◆ **EXTRACT TO READ**:

After a brave three-month fight, beloved Broadway actor Nick Cordero died of complications from the coronavirus on Sunday.
The recent father, 41, reportedly had no underlying conditions and his health struggles lasted long after he repeatedly tested negative for the virus.
The timeline of his decline is a tragic reminder that even young, healthy people with no pre-existing health issues — such as diabetes or obesity — can still die after catching the coronavirus.
The Tony Award-nominated actor’s health issues began in late March. After moving from New York to Los Angeles at the beginning of the month, the Hamilton, Ontario native began feeling intensely fatigued, spending almost a week in bed. On March 26, while changing his son Elvis’ diaper, he fainted.
An urgent-care clinic sent him home, with instructions to return four days later if he didn’t feel better.

◆ **CHECK YOUR UNDERSTANDING**:
1/ In the article about Broadway actor Nick Cordero, what happened to him on March 26?
2/ Extend the article about Broadway actor Nick Cordero's illness, picking up after its final sentence.

◆ **SOURCE MATERIAL**:
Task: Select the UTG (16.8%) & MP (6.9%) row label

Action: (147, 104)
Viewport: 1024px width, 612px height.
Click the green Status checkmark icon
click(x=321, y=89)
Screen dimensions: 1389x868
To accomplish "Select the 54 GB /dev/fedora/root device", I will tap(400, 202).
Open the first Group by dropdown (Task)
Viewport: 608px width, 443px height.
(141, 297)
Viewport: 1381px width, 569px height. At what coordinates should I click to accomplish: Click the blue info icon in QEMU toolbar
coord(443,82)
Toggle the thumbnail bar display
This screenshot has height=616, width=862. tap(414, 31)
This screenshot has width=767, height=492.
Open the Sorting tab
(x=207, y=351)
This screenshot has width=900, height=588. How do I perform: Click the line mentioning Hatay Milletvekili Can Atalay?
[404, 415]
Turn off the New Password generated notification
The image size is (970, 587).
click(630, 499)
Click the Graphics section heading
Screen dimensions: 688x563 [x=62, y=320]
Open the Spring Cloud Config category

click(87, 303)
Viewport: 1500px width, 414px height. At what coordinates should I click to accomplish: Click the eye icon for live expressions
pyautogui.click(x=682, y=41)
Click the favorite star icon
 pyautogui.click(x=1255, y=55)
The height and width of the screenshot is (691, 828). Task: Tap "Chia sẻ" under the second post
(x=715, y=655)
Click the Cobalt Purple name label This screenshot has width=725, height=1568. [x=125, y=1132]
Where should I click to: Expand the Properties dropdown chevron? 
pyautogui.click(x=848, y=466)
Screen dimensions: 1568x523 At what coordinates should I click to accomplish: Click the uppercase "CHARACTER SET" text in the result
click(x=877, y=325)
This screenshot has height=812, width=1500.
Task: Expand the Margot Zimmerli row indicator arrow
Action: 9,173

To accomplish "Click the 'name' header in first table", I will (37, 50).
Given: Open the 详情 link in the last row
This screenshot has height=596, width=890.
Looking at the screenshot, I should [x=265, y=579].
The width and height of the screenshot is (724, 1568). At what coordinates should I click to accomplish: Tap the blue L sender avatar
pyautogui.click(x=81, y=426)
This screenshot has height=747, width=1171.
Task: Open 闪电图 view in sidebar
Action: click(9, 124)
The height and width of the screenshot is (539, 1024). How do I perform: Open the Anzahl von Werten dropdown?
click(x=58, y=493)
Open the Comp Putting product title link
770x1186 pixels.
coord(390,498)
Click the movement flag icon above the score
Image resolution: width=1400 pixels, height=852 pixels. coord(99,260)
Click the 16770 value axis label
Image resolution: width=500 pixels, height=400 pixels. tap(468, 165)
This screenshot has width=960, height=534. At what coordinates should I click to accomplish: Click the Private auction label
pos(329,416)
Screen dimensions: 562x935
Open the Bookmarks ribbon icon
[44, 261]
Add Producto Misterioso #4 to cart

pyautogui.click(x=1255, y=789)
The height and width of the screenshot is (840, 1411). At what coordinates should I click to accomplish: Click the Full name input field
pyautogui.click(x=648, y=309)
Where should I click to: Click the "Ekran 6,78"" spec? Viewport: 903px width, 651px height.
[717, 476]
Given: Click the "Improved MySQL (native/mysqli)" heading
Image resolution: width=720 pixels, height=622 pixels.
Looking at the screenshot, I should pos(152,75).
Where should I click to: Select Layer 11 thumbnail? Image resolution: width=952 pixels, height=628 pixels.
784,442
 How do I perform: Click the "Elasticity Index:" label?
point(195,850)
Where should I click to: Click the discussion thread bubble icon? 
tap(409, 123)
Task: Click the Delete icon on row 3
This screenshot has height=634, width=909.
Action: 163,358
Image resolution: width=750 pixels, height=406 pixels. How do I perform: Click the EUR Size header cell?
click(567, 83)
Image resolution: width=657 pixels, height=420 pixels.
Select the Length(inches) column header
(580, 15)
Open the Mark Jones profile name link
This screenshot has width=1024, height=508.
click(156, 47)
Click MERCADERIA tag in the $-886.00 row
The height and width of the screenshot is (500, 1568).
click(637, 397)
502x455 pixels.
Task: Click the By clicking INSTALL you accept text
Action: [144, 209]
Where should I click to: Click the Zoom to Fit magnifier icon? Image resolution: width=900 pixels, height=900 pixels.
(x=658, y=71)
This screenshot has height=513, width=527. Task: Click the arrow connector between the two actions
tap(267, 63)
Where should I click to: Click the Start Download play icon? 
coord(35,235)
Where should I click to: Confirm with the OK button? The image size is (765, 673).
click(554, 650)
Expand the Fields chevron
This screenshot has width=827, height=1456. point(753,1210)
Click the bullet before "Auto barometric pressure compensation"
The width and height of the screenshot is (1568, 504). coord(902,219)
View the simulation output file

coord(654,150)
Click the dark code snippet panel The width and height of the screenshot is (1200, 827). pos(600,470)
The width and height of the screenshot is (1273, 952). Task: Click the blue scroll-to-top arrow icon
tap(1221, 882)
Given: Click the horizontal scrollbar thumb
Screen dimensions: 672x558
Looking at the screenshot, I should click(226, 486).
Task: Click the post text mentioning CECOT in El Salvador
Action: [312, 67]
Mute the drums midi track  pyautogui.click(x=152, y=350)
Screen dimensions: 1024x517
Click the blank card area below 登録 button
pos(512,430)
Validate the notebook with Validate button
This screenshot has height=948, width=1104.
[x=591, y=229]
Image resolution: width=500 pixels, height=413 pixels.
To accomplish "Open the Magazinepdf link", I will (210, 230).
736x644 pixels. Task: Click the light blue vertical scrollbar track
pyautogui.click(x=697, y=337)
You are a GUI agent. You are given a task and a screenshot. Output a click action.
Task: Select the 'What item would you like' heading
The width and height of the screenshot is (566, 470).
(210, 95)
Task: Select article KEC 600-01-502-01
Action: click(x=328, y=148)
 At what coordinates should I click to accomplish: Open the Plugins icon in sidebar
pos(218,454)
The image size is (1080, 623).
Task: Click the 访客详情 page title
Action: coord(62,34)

◆ **ACTIVITY ANSWERS**:
1/ He fainted while changing his son Elvis' diaper.

2/
By March 30, “Nick’s breathing became labored. I took him to Cedars-Sinai, and he stayed overnight,” his wife, celebrity trainer Amanda Kloots, told The Post in early May. A day later, the “A Bronx Tale” performer was moved to the intensive care unit, put into a medically induced coma and intubated, although tests for COVID-19 initially came back negative.
After six days on a ventilator at Cedars-Sinai medical center in LA, Cordero showed signs of improvement — unsurprising to his wife, 38, who expected him to get better, seeing as he was “41 and healthy,” — and doctors prepared to take it out, when he came close to death: For two minutes, he had no pulse. He spent the next five days on an extracorporeal membrane oxygenation (ECMO) machine that pumped and oxygenated his blood.
In mid-April, the “Waitress” actor had his right leg amputated to fix a blood flow issue. By the end of the month, Kloots announced on her Instagram Story, where she loyally documented her husband’s progress, that he may be turning a corner in his battle: He had twice tested negative for COVID-19. Tragically, the virus being out of his system did not mean the end to his health woes.
In early May, Cordero underwent a tracheostomy procedure to help remove him from a ventilator.
At last, on May 12, after over a month in intensive care, two mini strokes, a septic infection, lung fungus and having a temporary pacemaker put in, Cordero woke up from his coma.
The good news was, sadly, short-lived, after a lung infection proved more enduring than anticipated, and a double lung transplant became “likely” necessary. Cordero began undergoing stem-cell treatment in early June.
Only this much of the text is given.